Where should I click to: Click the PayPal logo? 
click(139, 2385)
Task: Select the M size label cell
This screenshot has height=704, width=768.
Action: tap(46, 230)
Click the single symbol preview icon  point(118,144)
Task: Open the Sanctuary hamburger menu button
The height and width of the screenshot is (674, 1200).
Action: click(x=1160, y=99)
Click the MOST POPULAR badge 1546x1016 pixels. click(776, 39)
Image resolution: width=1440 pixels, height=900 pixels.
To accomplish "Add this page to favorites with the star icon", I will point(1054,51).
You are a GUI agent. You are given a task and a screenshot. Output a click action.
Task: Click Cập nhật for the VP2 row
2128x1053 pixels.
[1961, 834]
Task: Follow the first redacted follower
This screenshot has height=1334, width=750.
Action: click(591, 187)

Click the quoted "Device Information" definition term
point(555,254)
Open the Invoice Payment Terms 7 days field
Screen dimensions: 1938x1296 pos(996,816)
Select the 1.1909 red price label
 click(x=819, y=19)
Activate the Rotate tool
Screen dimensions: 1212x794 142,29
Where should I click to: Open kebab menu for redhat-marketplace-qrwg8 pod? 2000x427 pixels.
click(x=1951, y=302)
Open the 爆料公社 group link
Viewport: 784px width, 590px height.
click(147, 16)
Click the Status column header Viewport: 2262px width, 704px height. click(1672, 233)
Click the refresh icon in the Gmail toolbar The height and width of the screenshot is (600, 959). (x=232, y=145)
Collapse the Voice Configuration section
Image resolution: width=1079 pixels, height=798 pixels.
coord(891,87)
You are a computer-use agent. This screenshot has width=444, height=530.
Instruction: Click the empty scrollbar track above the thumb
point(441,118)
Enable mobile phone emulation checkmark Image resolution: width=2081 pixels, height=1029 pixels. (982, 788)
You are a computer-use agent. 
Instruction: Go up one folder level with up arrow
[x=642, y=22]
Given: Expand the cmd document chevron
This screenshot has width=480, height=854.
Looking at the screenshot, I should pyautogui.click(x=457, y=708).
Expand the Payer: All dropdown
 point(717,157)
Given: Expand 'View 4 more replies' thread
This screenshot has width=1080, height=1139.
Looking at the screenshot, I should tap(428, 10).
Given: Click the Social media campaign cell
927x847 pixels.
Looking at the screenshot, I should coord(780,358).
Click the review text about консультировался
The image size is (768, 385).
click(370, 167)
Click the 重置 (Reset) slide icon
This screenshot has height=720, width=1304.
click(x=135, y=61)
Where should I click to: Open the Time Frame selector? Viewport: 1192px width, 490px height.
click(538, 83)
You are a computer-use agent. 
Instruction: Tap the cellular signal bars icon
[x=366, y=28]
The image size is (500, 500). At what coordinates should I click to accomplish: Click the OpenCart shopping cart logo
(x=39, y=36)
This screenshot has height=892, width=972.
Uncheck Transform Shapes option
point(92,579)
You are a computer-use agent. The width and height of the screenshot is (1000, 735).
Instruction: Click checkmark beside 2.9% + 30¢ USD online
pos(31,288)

§ **HOW TO COMPLETE THIS TASK**
Using the data above, copy each line that contains "agent".

§ **ANSWER BOX**
You are a GUI agent. You are given a task and a screenshot. Output a click action.
You are a computer-use agent. This screenshot has width=444, height=530.
You are a computer-use agent. 
You are a computer-use agent. 
You are a computer-use agent. The width and height of the screenshot is (1000, 735).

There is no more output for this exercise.